Erfolgreiche Produkte aus dem Münsterland
Laminat-Fertigung bei Parador in Coesfeld: Hubert Gehling überwacht die Produktion.

„Wir stehen zum Standort“, betont Hülsta-Geschäftsführer Michael Espenhahn in Stadtlohn (Kreis Borken). Das Geschäftsmodell scheint zu funktionieren: Eine Viertelmilliarde Euro setzte das Unternehmen im vergangenen Jahr um, die Möbel werden in fünfzig Länder rund um den Globus exportiert.

Was das Geheimnis des Erfolgs ist? „Wir sind besser als die anderen“, zitiert Espenhahn das Unternehmensleitbild und gibt ein Beispiel: Ein Kunde habe sich wegen eines defekten Scharniers an das Unternehmen gewandt und um Ersatz gebeten.

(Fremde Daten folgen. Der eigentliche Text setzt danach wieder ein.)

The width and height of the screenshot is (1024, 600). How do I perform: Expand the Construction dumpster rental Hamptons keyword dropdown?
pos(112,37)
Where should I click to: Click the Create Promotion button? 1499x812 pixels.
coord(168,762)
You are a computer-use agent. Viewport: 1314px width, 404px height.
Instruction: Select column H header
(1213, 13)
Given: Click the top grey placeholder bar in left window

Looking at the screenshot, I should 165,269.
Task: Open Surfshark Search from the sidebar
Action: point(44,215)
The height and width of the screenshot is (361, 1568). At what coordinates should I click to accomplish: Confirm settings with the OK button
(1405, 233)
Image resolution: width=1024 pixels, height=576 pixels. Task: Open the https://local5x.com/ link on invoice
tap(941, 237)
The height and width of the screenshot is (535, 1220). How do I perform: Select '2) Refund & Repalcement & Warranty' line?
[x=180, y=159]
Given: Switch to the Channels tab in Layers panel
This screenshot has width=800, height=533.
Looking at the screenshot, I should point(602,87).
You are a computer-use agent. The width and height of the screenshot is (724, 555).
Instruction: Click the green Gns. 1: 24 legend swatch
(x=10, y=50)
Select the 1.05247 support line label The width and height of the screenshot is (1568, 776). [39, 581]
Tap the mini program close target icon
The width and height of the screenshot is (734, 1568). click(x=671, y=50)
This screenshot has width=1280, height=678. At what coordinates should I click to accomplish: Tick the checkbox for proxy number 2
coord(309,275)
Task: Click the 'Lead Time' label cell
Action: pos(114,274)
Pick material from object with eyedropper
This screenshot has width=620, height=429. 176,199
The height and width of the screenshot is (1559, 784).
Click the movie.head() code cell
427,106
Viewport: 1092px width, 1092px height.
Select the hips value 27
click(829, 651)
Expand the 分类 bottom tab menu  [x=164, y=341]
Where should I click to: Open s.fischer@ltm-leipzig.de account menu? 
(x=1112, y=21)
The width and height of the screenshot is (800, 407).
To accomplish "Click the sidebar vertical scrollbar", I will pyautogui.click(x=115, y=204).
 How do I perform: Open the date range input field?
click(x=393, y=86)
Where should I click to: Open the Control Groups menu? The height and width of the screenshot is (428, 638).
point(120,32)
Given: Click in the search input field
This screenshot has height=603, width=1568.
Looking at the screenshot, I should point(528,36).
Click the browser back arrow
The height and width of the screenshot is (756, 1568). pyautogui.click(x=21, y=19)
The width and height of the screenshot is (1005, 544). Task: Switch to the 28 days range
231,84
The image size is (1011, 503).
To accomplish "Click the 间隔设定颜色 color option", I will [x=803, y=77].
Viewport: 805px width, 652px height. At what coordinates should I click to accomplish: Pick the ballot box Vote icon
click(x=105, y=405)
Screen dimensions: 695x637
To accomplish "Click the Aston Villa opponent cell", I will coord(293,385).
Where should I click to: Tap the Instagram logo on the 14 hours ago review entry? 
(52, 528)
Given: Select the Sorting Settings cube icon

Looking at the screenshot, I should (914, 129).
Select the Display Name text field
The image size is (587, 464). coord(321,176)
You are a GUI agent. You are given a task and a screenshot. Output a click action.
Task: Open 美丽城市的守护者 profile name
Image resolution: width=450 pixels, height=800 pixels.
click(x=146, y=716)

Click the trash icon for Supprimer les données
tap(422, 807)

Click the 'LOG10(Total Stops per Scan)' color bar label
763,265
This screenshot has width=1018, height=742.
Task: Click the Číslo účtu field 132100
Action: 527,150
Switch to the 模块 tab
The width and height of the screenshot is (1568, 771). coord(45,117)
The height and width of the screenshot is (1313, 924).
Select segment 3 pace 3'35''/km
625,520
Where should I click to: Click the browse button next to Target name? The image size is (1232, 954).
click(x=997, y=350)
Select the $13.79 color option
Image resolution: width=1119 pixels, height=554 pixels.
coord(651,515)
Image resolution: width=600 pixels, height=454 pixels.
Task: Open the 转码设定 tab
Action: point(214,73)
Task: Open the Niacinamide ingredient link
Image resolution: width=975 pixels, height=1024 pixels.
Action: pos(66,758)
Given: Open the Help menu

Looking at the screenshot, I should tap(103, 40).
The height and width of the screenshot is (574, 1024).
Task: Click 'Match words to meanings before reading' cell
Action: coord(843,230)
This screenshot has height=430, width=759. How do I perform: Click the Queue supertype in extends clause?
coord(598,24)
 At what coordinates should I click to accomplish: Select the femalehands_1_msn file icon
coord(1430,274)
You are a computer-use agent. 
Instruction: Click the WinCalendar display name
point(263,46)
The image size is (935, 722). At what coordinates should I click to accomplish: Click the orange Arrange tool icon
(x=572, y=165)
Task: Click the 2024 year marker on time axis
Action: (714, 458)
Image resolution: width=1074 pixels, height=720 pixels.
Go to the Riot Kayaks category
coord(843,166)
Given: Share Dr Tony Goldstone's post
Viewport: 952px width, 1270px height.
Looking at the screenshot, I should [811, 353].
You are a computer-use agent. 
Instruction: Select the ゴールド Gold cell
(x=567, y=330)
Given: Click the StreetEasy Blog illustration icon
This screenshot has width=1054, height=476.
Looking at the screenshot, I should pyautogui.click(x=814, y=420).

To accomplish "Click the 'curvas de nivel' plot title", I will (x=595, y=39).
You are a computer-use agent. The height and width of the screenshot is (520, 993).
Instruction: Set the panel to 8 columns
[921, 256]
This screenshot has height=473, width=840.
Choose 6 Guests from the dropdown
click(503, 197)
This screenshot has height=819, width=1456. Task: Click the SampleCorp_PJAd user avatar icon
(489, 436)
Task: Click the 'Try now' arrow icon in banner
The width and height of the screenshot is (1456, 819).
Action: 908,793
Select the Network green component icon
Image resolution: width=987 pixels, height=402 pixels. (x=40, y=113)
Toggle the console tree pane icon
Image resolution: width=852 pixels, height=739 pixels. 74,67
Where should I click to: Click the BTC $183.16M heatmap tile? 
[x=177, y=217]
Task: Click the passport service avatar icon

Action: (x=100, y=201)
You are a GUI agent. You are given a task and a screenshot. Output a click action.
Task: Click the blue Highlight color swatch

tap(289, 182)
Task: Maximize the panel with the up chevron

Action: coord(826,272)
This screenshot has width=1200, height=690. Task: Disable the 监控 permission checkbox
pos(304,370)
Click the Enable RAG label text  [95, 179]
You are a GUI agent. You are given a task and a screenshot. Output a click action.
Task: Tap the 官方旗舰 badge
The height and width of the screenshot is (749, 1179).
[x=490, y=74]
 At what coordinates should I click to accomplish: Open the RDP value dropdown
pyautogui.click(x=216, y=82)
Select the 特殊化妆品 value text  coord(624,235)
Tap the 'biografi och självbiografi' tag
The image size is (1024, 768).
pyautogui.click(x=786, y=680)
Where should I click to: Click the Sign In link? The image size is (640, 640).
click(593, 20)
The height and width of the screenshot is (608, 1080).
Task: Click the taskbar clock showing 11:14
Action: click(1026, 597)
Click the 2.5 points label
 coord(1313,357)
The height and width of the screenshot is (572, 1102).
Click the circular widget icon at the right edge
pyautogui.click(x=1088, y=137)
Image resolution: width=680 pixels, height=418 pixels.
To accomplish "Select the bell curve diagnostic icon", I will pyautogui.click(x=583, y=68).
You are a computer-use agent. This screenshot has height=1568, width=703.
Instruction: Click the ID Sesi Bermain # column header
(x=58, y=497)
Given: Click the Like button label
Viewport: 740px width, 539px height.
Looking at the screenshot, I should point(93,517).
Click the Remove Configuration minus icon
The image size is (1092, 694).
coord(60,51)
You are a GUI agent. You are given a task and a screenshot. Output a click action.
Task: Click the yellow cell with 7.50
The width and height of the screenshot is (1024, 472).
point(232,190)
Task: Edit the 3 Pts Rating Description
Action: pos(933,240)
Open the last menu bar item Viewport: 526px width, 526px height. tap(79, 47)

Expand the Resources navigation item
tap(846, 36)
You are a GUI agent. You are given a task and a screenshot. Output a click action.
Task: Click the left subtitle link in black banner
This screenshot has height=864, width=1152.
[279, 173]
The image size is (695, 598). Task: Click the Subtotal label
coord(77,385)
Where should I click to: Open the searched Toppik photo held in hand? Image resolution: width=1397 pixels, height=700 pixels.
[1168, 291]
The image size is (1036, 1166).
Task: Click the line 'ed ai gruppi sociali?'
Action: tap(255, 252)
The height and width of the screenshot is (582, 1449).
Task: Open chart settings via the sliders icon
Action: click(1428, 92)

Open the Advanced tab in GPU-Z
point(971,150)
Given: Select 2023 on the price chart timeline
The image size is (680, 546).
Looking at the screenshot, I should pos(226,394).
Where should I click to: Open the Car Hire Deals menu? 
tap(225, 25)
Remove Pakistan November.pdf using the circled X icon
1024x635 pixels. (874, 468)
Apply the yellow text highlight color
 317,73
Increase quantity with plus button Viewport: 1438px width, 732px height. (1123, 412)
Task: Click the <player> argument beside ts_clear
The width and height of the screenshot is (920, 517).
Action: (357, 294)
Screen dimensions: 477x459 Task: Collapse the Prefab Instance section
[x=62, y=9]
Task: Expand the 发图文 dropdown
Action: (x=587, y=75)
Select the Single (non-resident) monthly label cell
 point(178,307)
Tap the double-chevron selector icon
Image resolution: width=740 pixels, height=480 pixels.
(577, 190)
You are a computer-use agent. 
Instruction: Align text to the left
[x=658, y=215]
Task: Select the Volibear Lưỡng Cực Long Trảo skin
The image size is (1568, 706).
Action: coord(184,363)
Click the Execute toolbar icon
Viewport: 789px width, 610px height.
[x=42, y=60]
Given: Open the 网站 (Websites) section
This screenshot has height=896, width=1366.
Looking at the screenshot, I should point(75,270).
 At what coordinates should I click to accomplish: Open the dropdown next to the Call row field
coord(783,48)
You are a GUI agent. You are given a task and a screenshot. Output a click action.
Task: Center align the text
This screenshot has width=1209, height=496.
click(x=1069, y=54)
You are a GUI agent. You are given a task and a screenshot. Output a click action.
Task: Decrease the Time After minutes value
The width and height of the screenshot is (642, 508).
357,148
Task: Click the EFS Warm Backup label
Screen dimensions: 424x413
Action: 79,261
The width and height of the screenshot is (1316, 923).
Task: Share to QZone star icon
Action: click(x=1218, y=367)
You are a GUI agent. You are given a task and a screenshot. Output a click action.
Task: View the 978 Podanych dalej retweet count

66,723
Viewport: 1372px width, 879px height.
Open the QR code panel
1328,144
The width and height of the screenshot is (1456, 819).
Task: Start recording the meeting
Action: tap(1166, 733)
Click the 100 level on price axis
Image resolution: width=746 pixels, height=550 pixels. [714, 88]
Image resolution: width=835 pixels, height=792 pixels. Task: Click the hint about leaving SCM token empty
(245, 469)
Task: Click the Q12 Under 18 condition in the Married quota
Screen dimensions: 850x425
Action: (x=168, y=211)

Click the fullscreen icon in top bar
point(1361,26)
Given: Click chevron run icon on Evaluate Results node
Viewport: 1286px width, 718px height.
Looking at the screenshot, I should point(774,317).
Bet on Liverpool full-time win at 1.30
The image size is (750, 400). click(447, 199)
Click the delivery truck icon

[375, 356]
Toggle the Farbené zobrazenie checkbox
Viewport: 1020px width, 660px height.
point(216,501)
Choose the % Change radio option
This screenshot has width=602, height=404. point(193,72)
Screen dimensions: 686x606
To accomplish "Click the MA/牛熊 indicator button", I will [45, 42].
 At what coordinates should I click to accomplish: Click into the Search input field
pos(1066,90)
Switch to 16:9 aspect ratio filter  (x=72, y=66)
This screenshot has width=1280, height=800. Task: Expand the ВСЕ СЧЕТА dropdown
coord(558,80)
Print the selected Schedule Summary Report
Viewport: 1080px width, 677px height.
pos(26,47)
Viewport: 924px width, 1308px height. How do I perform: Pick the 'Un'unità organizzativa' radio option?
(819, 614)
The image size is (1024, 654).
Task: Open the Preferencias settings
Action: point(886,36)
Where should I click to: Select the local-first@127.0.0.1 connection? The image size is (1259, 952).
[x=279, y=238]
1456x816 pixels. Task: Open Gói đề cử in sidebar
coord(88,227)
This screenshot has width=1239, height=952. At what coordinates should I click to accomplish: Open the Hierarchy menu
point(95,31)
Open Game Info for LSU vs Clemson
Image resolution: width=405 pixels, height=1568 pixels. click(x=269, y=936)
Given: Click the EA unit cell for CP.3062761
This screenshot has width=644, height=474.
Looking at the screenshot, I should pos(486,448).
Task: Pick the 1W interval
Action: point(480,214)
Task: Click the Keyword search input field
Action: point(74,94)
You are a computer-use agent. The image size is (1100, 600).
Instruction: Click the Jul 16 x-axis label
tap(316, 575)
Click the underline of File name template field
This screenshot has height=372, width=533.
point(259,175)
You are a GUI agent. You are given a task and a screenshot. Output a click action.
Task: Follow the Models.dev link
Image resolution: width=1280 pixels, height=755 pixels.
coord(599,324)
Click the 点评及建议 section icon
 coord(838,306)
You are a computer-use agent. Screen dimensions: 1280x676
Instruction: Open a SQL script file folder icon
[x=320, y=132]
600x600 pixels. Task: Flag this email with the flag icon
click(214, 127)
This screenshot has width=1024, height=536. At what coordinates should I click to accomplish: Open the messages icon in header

Die Schwierigkeit: Der Schrank war 30 Jahre alt, die Schlafzimmer-Serie „Marianne“ längst ausgelaufen, Ersatzteile aus den 80er-Jahren nicht mehr vorrätig. Die Lösung: „Wir haben einen pensionierten Mitarbeiter gefragt“, berichtet Espenhahn. Der Rentner habe gewusst, welche der aktuellen Scharniere an den alten Schrank passen – dem Kunden konnte daraufhin ein passendes Modell geschickt werden.

Neben der Langlebigkeit der Produkte schätzten die Kunden laut Espenhahn besonders die Funktionalität der Möbel. Ein Blick in die 6000 Quadratmeter große Hülsta-Ausstellung in Stadtlohn zeigt, dass das Unternehmen mit seinen Produkten in der iPad-Zeit angekommen ist: Da gibt es etwa Schrankbeleuchtungen, die mit einem Streichen über die Möbeloberfläche ein- oder ausgeschaltet werden können. Aber auch althergebrachte Techniken werden hinterfragt und verbessert: So hat Hülsta einen speziellen Lack für Massivholzmöbel entwickelt. Das Holz mit der neuartigen Oberflächenbehandlung muss anders als das traditionell geölte Material nie mehr nachbehandelt werden.

Auf Innovation und Qualität setzt auch der Bodenbelag-Hersteller Parador. Das Unternehmen der Hüls-Gruppe stellt in einem Werk in Coesfeld und an zwei Standorten in Österreich Laminate, Vinyl- und Parkettböden her. „Ich sehe keine Eintrübung bei der Geschäftsentwicklung“, sagt Geschäftsführer Volkmar Halbe. Paradors Exportquote liegt bei 47 Prozent. „Da wir nach ganz Europa liefern, gibt es immer irgendwo einen Boom.“ Zurzeit sei das Skandinavien.